Her voice was softer than usual, almost hesitant in nature. She still lay on top
of him, her weight substantial (though now it made more sense as to why this was
the case), but for once he didn't mind it as much as he would normally.
"Are you okay with this?"
He watched as she chewed her lip with uncertainty. The small tremor that went
through her body nearly had him wanting to do something unbefitting for a
warrior like hold her tight.
"I mean if if you aren't I can take care of the baby myself."
Red eyes flashed briefly in anger at her words. It was their child. She was
going nowhere with the brat, and he distinctly remembered not having given her
permission to leave him. "You are honestly the stupidest and most annoying
woman I have ever met. God help us all if the kid gets your brain."

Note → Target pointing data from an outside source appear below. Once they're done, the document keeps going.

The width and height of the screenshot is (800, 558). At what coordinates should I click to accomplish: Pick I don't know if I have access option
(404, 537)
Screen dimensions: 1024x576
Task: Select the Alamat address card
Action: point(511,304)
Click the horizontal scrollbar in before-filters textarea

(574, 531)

"ARGH YOU INFURIATING MAN..." she trailed off when his words finally
sank in. "Kyo? What're you-"
The hands that lifted her off him were gentle. "We'll have to find different
lodging," he told her gruffly. "It'll probably be cheaper to buy a place
since you never have enough money. For the sake of course."
Kyo didn't want to think about how brilliant the smile that appeared on her
face was. Admittedly, it made her more attractive than usual, but he wasn't
going to say a thing about it.
Getting up to his feet, he began strolling ahead. "And the kid better get my
looks. We'll never get rid of him if he looks like you."
"Kyo!!!! How do you even know..."
Once again, her tirade faded to the background. He was unusually attentive as he
made sure she wouldn't trip, especially since she was stomping beside him and
waving her arms like the shrew that she was. Gaze falling to her still-flat
stomach, an unfamiliar wave of emotion filled him. Their child was in there. He
would not give in to the fear that enemies would not hesitate to use mother or
child as a means to get to him. The Red King and the
bastard-who-shall-not-be-named had already tried that and Kyo had shown them the
error of their ways. It was what happened whenever someone crossed the path of
the strongest warrior in Japan.
With that out of the way, masculine pride swept through him. His ego smacked him
on the back, congratulated him, and continued waving the long, shiny katana
around. As her nagging filled the air, he sighed one last time, bidding farewell
to bachelorhood. Of course, he wasn't going to tell her yet... not until they
had a place of their own. But for now, life was looking rather enticing, and it
had nothing to do with the fact that her backside was curvier than usual.